Rules stemming from ORS 475B have been in a constant state of flux since 2015
Author Vince Sliwoski
An Oregon Liquor and Cannabis Commission (OLCC) licensee must comply with all rules stemming from ORS 475B. There are a lot of them. These rules have been in a constant state of flux since 2015, and they are buttressed by other sets of permanent rules, temporary rules, proposed rules, bulletins and guidance. In my experience, most licensees are good about complying with these rules; others not so much.
Today I want to take a minute and talk about three common rules violations I keep seeing. I want to highlight these particular, random issues because they implicate rules that have been on the books for quite some time; yet people continue to trip on them. These rules violations surface for us occasionally when a client or potential client receives a Notice of Proposed License Cancellation, but more commonly they arise when someone asks us to draft or revise an agreement, or requests advice on a proposed course of action. The three violations below are also tied together in a certain sense.
Financial Interest Rules in the Business Sale Context
This is a serious problem. It became acute in the year leading up to the 2018 “pause” of license application processing, and remained acute until the Commission streamlined licensing last year. It’s a little better now but it’s still a poor compliance area.
Here is the issue. When someone is selling an Oregon cannabis business, it typically takes two or three months – and can take more — from the time the buyer submits its OLCC application until its license is issued. During that period, many buyers and sellers enter into some form of “management agreement” where the buyer begins to run the seller business. For compliance reasons — but also many other reasons, which could be the subject of another post — we generally advise people to steer clear of these arrangements.
The OLCC “financial interest” rules start at OAR 845-025-1015(29).

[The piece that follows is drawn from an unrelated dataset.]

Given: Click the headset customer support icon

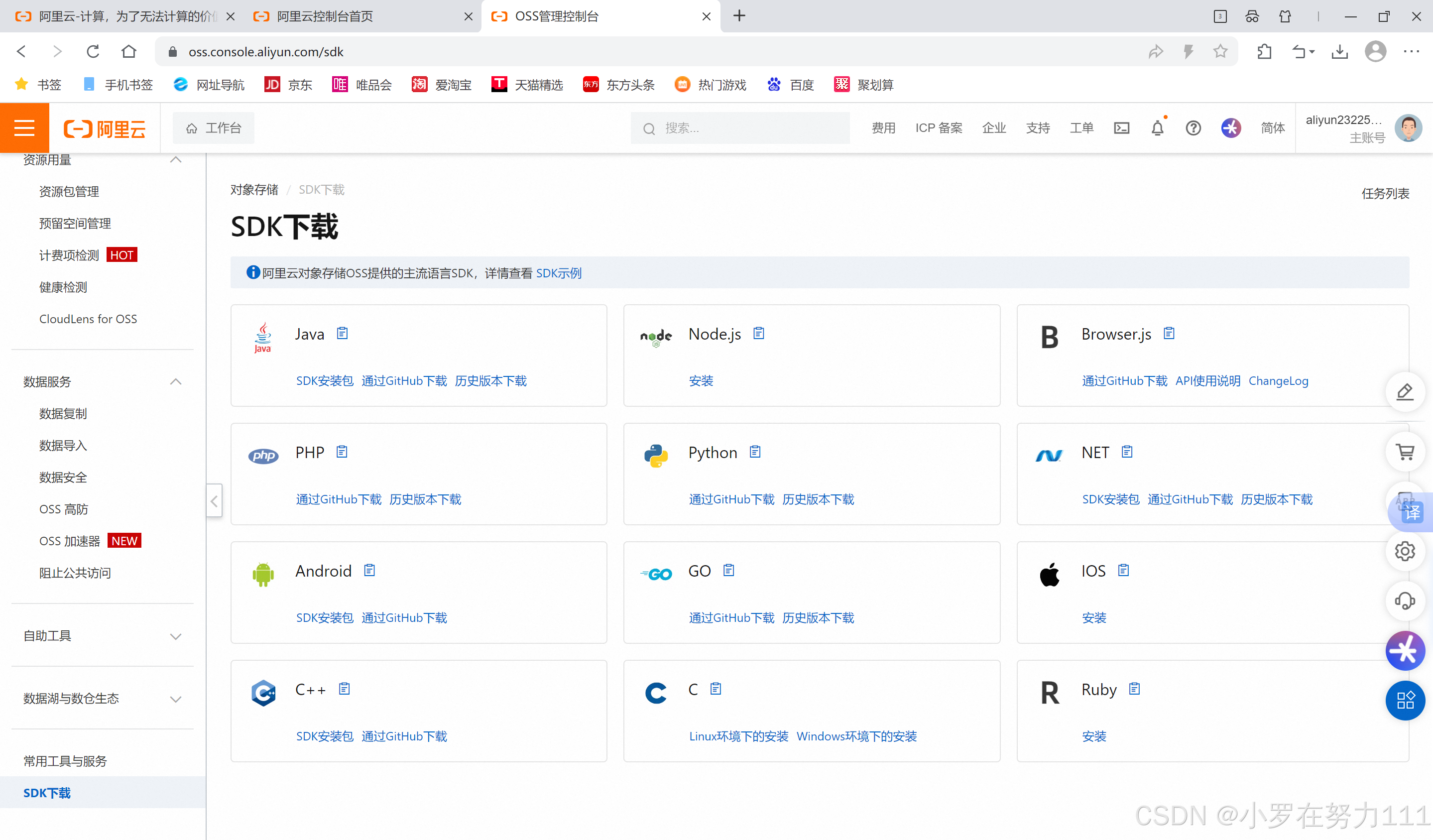Looking at the screenshot, I should pos(1405,601).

Related rules on “ownership interest” begin at OAR 845-025-1045(5) and the Commission has published certain guidance (with our assistance), which is updated from time to time as the rules change. All of these rules are clearer and better written than they used to be, but people continue to end up on the wrong side of things. Usually it’s accidental but we’ve come across buyers who have no interest in complying with these rules whatsoever. It’s come to the point where our law firm will not work on transactions involving those individuals— even where we represent a potential seller.

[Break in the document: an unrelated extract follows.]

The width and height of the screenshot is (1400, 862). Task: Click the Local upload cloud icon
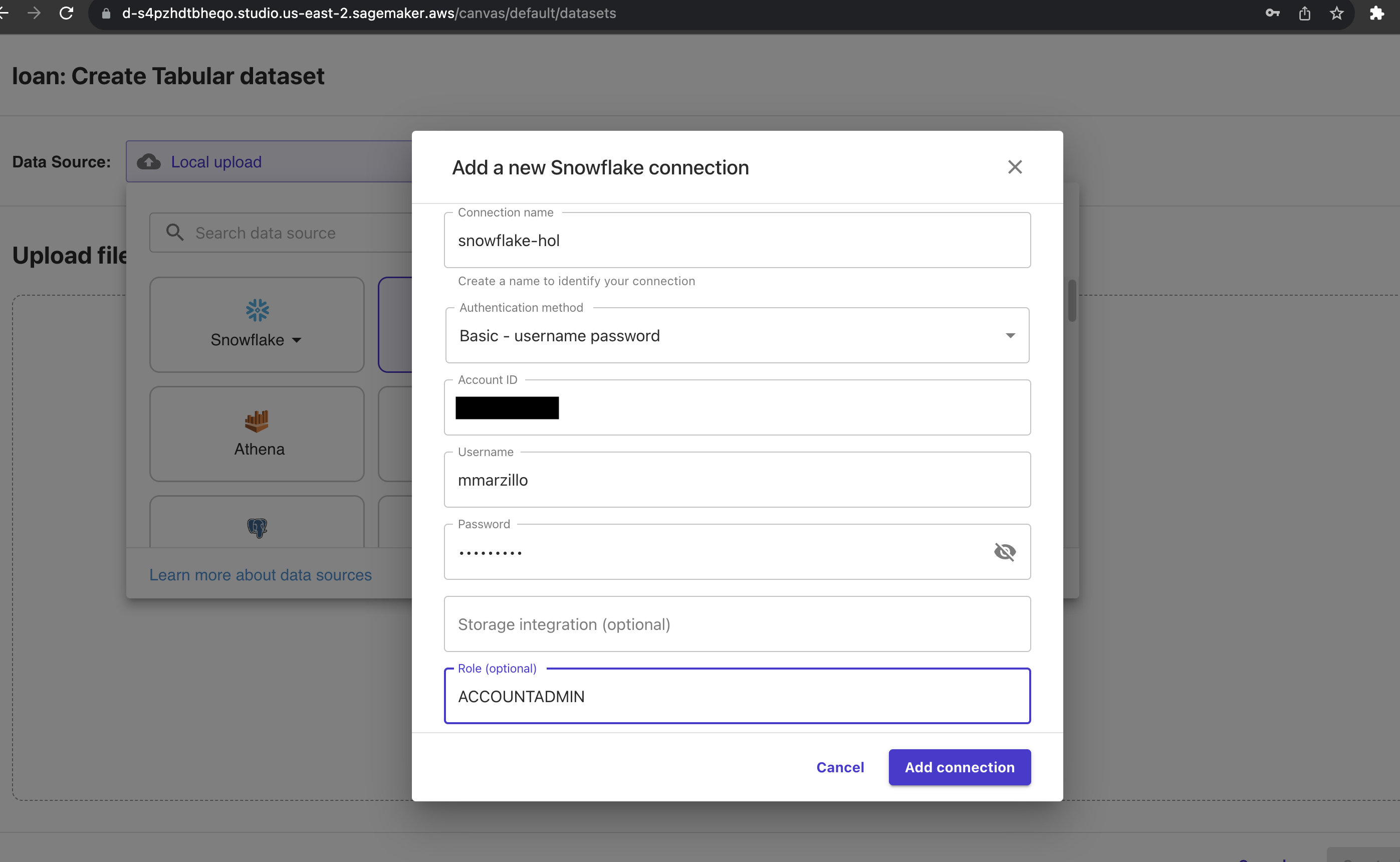(x=149, y=162)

But I digress. High level and generally speaking, the rules don’t allow a prospective owner to start taking money out of a business, or to “control” a business, until that person or entity become licensed. It’s hard to manage one of these businesses in the way most buyers would like and stay on the right side of these rules. From a seller perspective, it’s an enormous compliance hazard and risk having someone else run your shop. If people were doing this right, sellers would demand significant security, indemnity and sizable escrowed sums from buyer-operators. But it almost never happens that way.

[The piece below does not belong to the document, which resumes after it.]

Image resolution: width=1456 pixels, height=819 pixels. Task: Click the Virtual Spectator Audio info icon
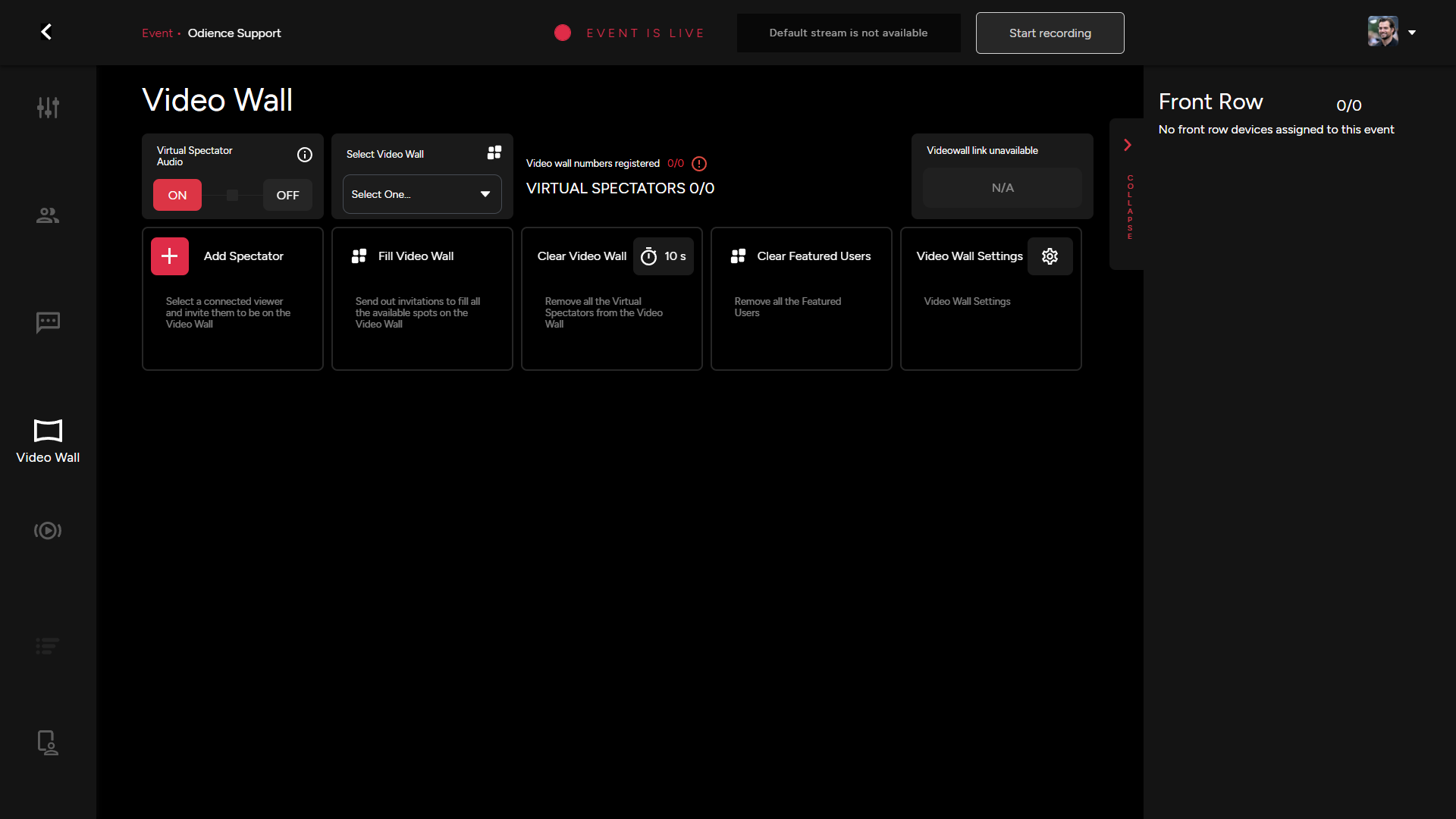coord(304,155)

OAR 845-025-1230(13) provides that “a licensee may not sublet any portion of a licensed premises.” Super simple. But we keep coming across subleases, “space use agreements” and the like. In some cases, I think people aren’t aware of the rule. It’s relatively obscure. They simply are not using a space and someone else has need for it (and, the sublessee may not even be a cannabis business). So the parties do the normal business thing and sublet. Other times, this violation ties into the “financial interest” morass, and the sublessee is actually operating a cannabis business on the sublessor’s Metrc, but without a license or even a pending application. In any case, the OLCC is strict about who can be in a licensed premises and for what activity, and an unlawful sublet could trigger license cancellation proceedings.
Not Paying the Man
OLCC retailers are required to charge a retail sales tax of 17 percent for all recreational marijuana sold. In most cases, retailers must also charge customers an additional 3 percent. The retailer must then pay the set-aside tax through to the Oregon Department of Revenue (DOR) monthly, with a voucher, plus file a quarterly tax return. This is all the state’s money but the retailer holds it in custody a short while.
There are over 750 licensed marijuana retailers in Oregon today. I believe most of them pay the tax. But some of these businesses are not performing well, and when businesses fail they tend to stop paying people, from vendors to employees to the Man himself. In other cases, we have seen bad actors take over stores as mentioned above, seemingly with no intention to pay DOR from the start. This can result in serious consequences for the licensee, its owners and officers.
When a licensee fails to pay sales tax through to DOR, the agency starts with warning letters. A few years back, DOR also started requesting that OLCC send warning letters, and move deadbeats into license cancellation proceedings. The rules were amended to make intentional nonpayment a Category I violation (the default penalty for which is license revocation); and to make unintentional nonpayment a Category III violation. OAR 845-025-2890(3-4). There’s a wrinkle as of this year with newly minted Senate Bill 408, where license revocation is optional and not mandatory; but keeping the state’s money is still a poor decision. When that happens, license exposure, distraint warrants and even homeowner liens are all in the mix. Best to pay the tax!